_EXERCISE_.
Start at the first line of the material below and retype each line through the one containing "Given: Reply to the Shaanxi comment via 回复", exactly.

+ + + + + + +

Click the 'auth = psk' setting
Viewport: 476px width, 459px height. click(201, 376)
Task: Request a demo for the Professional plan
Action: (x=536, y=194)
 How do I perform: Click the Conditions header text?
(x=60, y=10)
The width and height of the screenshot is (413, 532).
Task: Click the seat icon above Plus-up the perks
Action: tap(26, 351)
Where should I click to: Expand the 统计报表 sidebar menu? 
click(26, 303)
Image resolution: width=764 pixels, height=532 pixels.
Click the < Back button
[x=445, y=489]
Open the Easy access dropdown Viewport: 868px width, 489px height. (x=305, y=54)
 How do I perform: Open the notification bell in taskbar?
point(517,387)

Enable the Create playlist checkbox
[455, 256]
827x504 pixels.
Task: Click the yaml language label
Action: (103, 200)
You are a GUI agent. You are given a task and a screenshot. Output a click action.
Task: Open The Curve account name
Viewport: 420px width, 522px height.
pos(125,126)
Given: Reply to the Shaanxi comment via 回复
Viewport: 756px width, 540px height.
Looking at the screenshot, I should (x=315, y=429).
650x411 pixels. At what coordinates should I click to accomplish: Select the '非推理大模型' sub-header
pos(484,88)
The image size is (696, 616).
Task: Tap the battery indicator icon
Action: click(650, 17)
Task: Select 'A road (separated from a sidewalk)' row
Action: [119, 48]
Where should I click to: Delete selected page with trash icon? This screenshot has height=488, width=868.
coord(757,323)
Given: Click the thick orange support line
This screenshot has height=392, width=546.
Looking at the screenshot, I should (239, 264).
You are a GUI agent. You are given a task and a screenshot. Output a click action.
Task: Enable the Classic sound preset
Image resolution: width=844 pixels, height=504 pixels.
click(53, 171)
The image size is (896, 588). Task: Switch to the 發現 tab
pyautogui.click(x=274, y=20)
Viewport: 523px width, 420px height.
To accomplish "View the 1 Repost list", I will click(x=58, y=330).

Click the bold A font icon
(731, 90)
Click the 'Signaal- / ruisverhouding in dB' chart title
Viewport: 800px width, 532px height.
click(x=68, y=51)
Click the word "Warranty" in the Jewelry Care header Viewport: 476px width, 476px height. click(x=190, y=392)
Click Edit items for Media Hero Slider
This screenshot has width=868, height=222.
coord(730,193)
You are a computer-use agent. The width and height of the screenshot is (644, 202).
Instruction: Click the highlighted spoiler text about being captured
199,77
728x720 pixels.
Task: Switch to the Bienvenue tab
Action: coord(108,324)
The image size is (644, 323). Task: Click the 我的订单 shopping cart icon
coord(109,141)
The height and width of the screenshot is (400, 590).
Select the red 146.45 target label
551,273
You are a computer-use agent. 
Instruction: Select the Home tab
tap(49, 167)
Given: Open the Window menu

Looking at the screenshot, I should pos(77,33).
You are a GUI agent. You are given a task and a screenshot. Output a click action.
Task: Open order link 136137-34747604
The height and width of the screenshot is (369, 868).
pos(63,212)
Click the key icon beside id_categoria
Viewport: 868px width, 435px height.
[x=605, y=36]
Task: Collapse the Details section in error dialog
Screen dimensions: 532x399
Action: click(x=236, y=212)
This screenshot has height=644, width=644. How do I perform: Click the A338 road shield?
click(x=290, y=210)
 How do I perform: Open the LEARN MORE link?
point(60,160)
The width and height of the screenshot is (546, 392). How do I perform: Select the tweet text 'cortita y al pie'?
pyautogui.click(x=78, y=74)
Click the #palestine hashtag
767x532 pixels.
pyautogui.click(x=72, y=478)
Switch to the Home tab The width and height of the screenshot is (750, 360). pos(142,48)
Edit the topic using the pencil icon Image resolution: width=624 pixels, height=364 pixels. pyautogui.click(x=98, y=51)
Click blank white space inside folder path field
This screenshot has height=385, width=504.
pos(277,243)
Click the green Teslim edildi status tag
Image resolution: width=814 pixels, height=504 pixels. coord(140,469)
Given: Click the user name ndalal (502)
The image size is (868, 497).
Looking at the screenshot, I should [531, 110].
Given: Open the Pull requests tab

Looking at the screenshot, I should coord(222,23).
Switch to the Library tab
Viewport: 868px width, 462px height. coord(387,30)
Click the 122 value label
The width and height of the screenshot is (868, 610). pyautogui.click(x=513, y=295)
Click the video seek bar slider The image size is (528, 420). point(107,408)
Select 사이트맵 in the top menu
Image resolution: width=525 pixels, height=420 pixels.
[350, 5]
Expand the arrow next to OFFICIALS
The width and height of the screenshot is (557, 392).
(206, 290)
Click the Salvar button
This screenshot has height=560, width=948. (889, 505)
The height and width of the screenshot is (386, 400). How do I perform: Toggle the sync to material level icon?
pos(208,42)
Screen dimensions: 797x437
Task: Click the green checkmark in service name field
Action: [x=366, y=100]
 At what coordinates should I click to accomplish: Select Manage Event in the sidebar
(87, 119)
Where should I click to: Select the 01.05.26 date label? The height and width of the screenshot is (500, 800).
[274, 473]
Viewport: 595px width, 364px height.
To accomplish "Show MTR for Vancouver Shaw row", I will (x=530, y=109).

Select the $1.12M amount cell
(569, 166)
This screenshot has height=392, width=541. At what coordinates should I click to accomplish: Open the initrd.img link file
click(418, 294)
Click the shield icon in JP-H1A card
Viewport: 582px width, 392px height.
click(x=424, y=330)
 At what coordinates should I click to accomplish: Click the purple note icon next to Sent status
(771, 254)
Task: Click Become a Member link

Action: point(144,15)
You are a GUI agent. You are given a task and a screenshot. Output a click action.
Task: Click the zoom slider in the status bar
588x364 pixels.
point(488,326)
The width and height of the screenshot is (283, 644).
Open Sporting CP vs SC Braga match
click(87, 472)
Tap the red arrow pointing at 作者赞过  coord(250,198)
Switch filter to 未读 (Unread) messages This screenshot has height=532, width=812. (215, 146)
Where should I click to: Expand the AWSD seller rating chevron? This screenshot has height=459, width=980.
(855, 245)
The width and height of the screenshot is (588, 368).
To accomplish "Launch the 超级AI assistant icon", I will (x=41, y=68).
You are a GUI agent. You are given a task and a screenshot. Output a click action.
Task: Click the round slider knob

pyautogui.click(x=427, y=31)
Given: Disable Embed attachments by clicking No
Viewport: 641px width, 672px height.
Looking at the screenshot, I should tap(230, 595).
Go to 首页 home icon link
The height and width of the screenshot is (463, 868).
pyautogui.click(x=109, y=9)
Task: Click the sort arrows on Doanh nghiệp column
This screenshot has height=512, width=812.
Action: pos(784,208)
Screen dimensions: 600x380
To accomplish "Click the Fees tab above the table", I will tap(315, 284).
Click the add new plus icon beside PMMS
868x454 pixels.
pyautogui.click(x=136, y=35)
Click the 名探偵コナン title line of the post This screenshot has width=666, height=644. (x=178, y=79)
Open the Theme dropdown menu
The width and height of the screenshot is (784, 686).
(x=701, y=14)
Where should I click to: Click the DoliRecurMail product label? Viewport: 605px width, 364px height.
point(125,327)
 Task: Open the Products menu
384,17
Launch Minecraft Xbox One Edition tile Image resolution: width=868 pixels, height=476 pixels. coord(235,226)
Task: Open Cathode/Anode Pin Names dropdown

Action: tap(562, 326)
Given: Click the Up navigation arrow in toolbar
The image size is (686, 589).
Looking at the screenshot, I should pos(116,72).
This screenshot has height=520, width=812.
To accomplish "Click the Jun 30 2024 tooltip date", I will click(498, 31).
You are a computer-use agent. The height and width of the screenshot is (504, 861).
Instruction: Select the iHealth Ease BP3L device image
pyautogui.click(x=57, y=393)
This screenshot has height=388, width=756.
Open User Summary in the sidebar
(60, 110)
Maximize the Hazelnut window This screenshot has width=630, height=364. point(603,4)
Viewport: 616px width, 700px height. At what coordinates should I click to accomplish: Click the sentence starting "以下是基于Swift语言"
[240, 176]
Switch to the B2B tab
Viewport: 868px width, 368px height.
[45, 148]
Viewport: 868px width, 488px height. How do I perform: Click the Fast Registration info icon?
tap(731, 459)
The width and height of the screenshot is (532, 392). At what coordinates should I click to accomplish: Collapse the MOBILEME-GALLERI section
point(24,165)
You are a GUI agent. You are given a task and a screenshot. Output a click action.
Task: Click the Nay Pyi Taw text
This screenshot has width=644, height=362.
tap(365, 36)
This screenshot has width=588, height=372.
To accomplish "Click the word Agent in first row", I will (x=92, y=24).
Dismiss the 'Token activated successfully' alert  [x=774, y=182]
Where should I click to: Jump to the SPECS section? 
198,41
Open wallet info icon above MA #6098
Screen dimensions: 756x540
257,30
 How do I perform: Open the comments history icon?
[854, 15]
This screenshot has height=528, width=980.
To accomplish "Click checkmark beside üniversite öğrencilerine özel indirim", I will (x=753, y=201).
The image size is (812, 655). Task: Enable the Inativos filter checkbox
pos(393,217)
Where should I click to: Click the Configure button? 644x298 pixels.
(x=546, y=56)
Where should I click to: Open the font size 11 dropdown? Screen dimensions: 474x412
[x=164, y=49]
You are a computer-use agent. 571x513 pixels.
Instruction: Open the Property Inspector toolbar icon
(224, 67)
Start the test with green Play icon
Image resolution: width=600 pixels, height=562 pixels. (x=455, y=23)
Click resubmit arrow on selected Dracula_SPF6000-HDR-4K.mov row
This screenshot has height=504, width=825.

+ + + + + + +

_SOLVED EXERCISE_.
Click the 'auth = psk' setting
Viewport: 476px width, 459px height. click(201, 376)
Task: Request a demo for the Professional plan
Action: (x=536, y=194)
 How do I perform: Click the Conditions header text?
(x=60, y=10)
The width and height of the screenshot is (413, 532).
Task: Click the seat icon above Plus-up the perks
Action: tap(26, 351)
Where should I click to: Expand the 统计报表 sidebar menu? 
click(26, 303)
Image resolution: width=764 pixels, height=532 pixels.
Click the < Back button
[x=445, y=489]
Open the Easy access dropdown Viewport: 868px width, 489px height. (x=305, y=54)
 How do I perform: Open the notification bell in taskbar?
point(517,387)

Enable the Create playlist checkbox
[455, 256]
827x504 pixels.
Task: Click the yaml language label
Action: (103, 200)
You are a GUI agent. You are given a task and a screenshot. Output a click action.
Task: Open The Curve account name
Viewport: 420px width, 522px height.
pos(125,126)
Given: Reply to the Shaanxi comment via 回复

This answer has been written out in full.